*WHAT YOU ARE ASKED TO DO*
Write out all of the lines below again, requests included, but scale every coordinate in the answers by 0.8 and round each result to a whole number, with halves rounding up. Leave the pictures out of your answer.

*Lines drawn from a collection*
------------------------------

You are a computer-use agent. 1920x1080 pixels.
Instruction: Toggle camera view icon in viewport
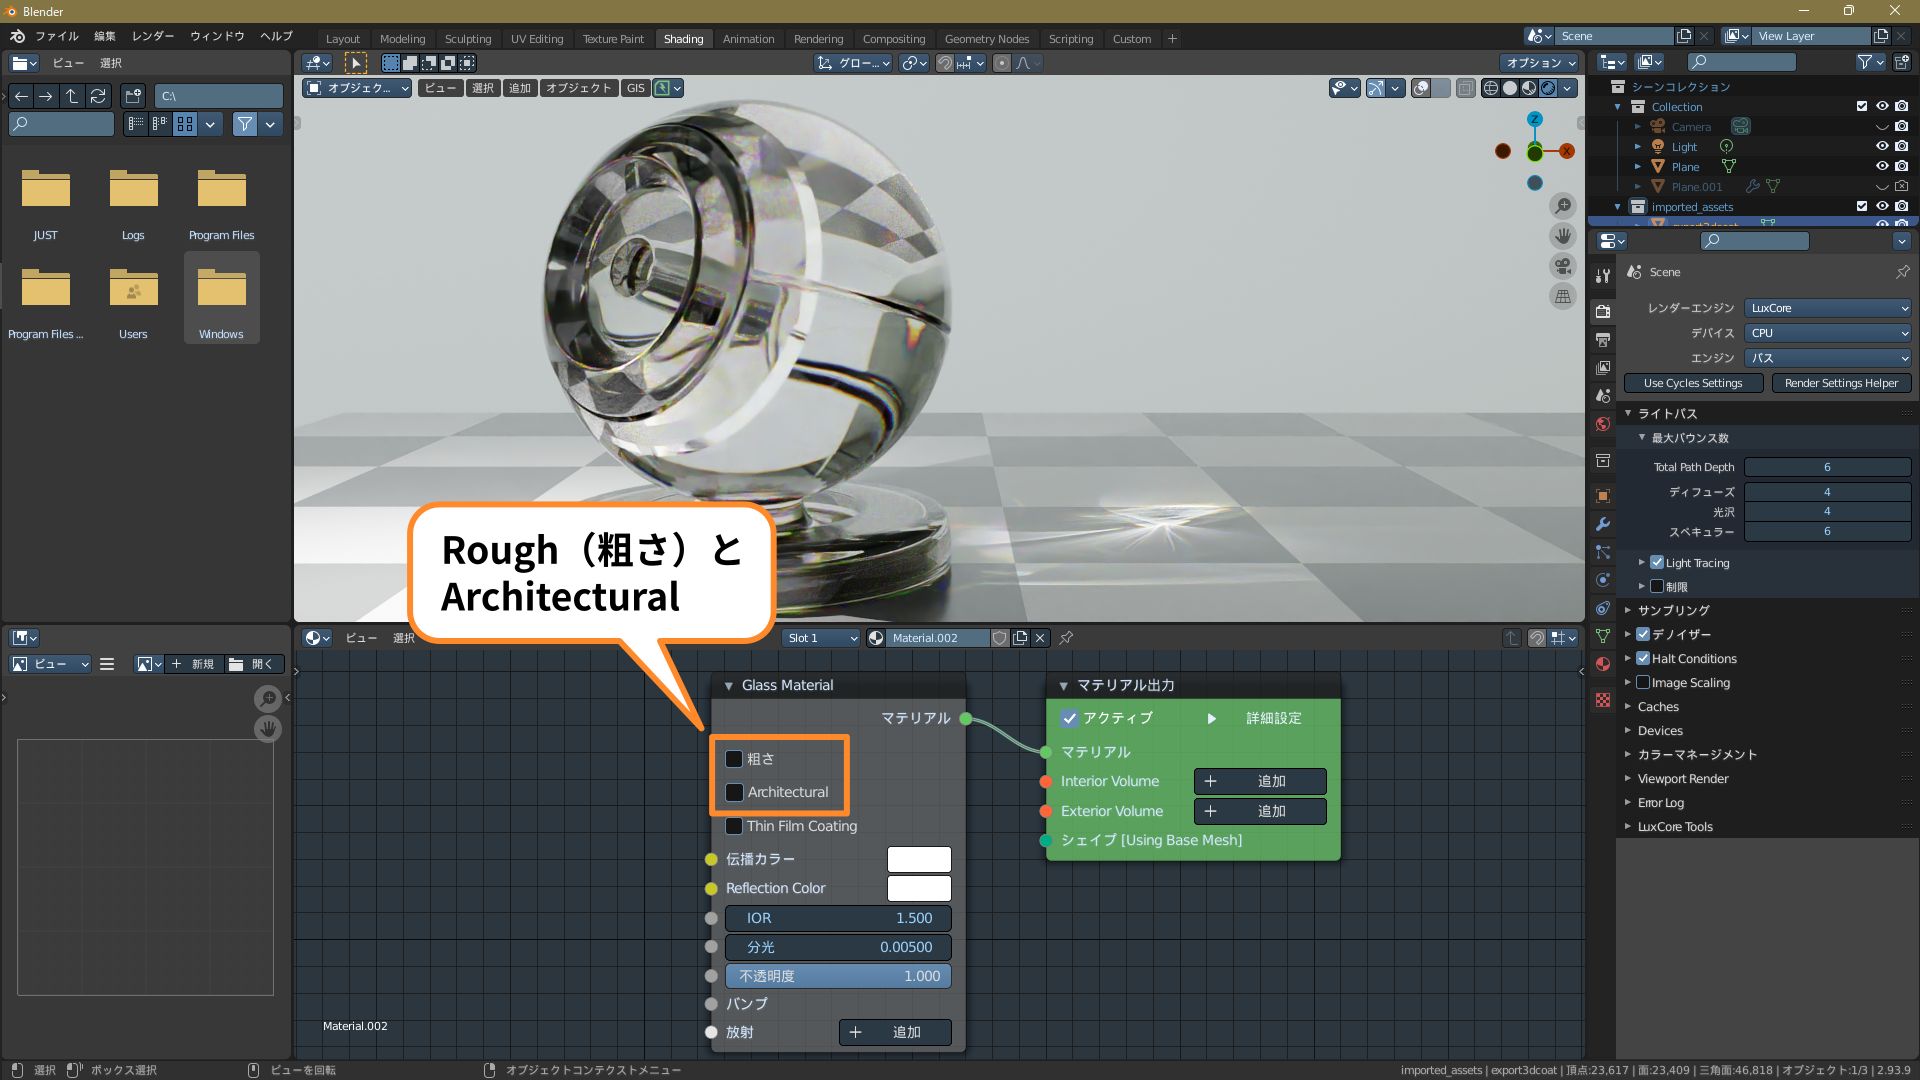(x=1562, y=266)
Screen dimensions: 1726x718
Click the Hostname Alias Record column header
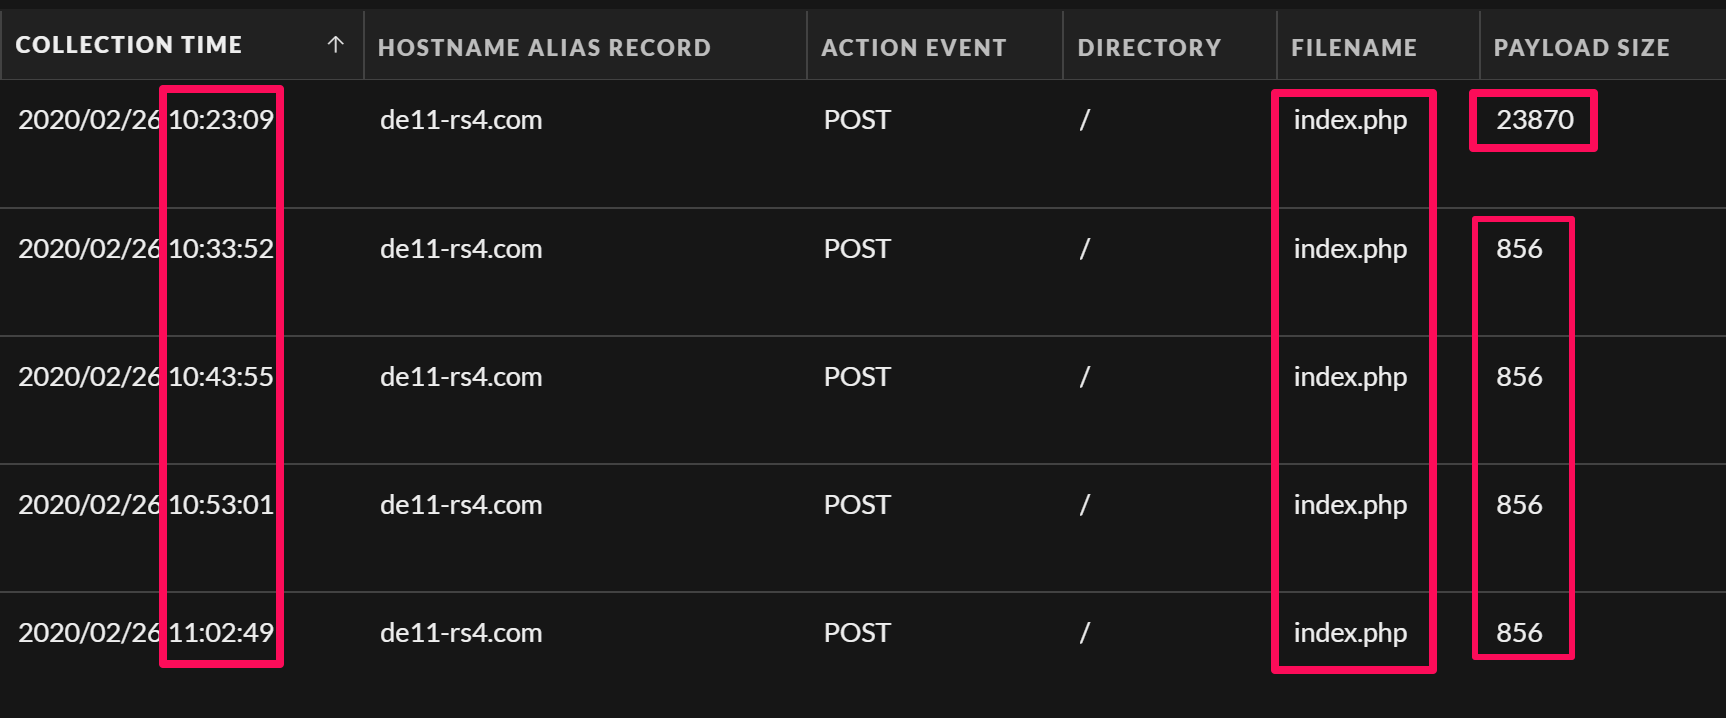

------------------------------

*RESPONSE TO THIS TASK*
You are a computer-use agent. 1920x1080 pixels.
Instruction: Toggle camera view icon in viewport
(x=1250, y=213)
Screen dimensions: 1726x718
Click the Hostname Alias Record column header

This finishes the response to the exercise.